> Action item: Although the entries contain pictures, only their words should be duplicated exactly.
********
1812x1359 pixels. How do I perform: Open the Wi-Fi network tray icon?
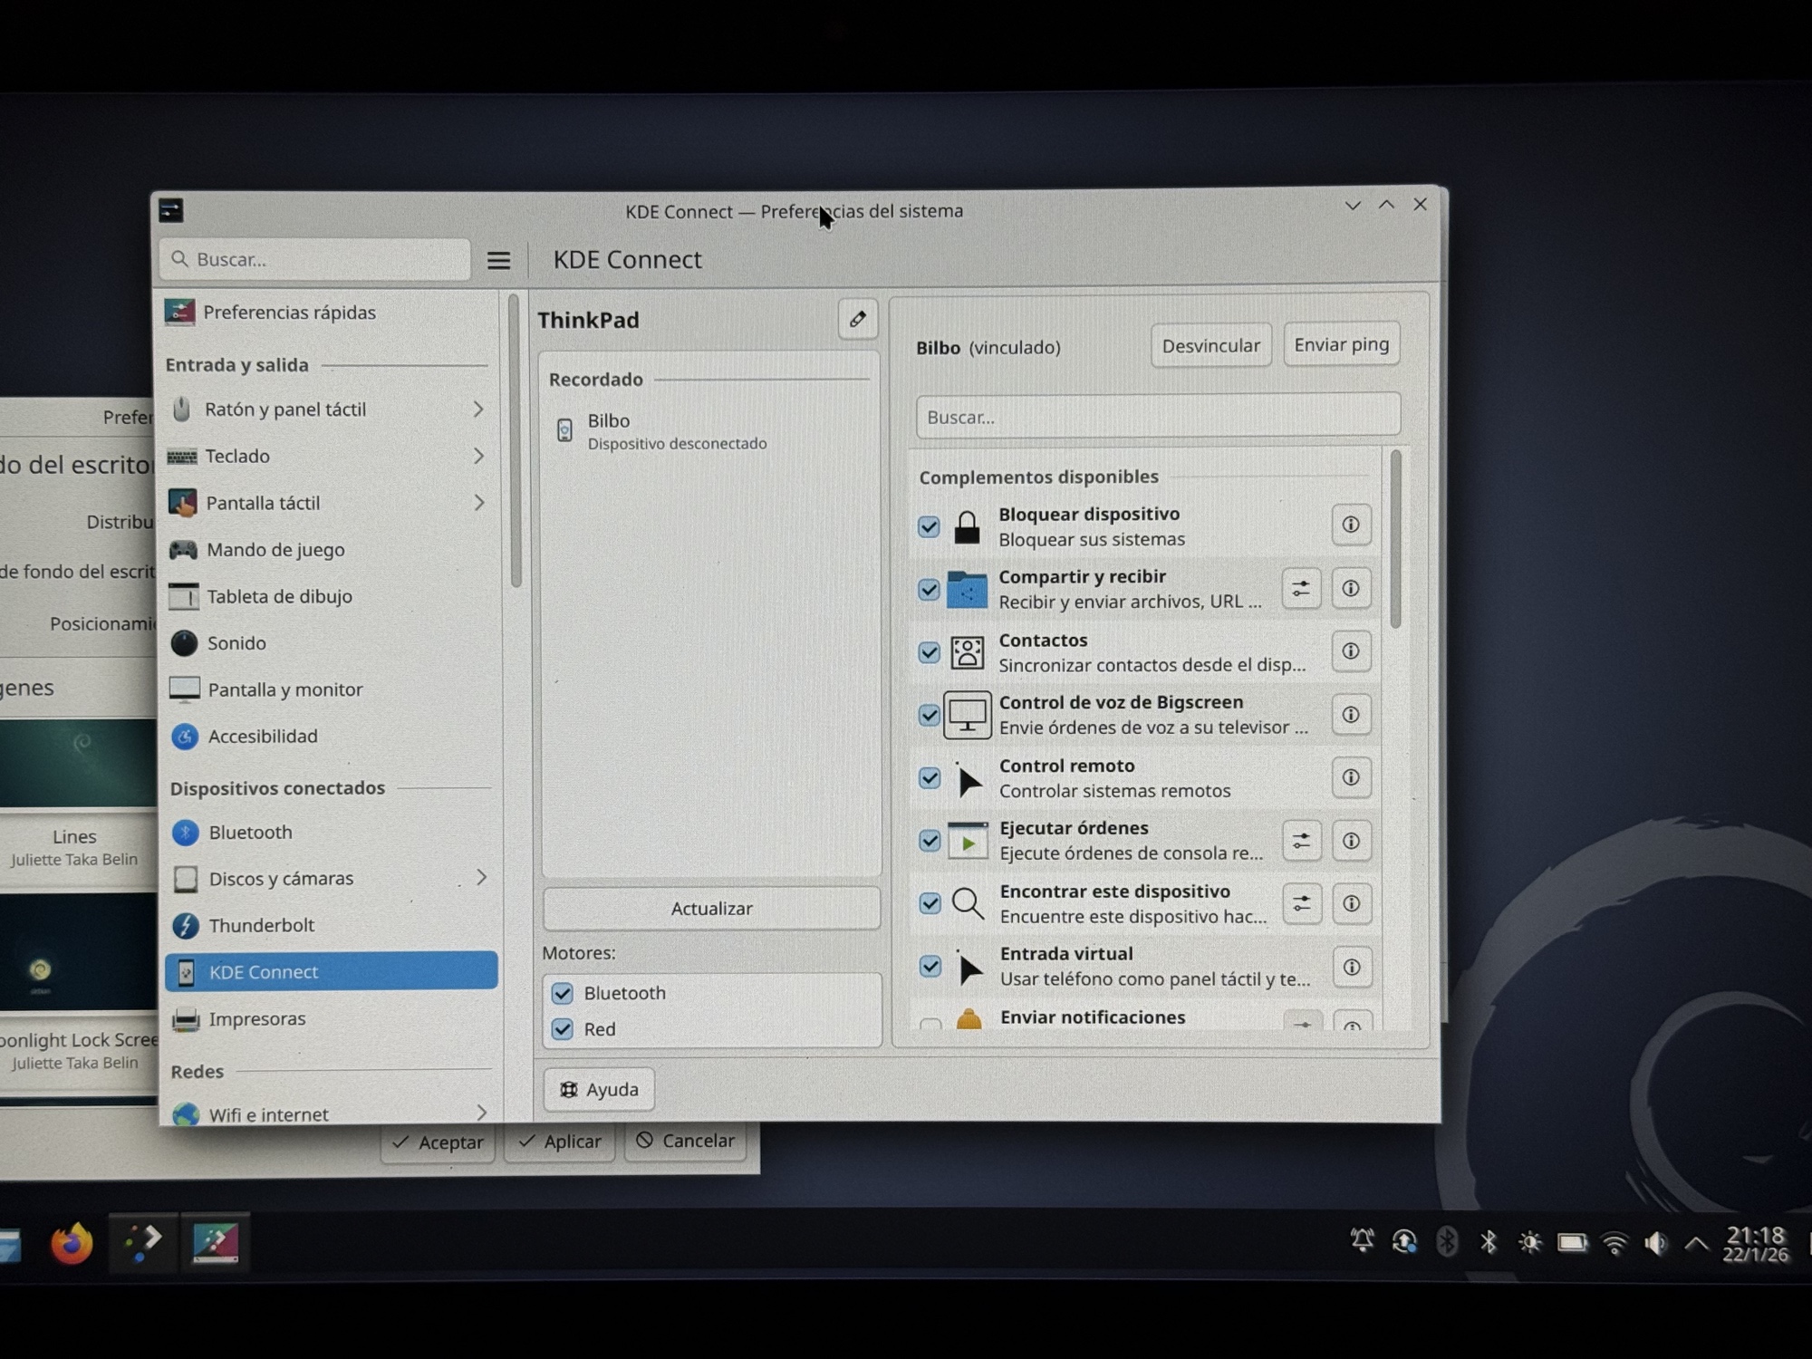(x=1614, y=1242)
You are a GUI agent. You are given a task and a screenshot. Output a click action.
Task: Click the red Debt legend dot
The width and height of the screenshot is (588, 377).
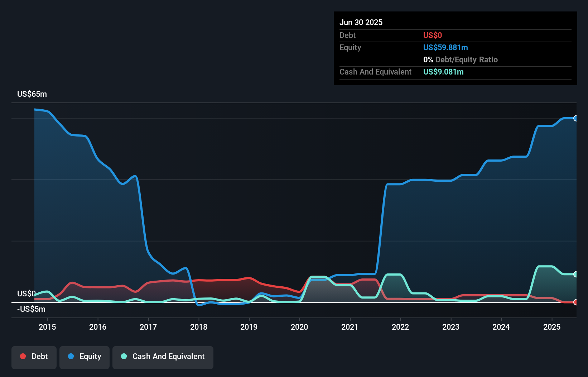pos(23,356)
********
> Exercise output:
1812x1359 pixels. How do I perform: Open the Wi-Fi network tray icon?
(x=1614, y=1242)
You are a GUI agent. You are given a task and a screenshot. Output a click action.
Task: Click the red Debt legend dot
The width and height of the screenshot is (588, 377).
pos(23,356)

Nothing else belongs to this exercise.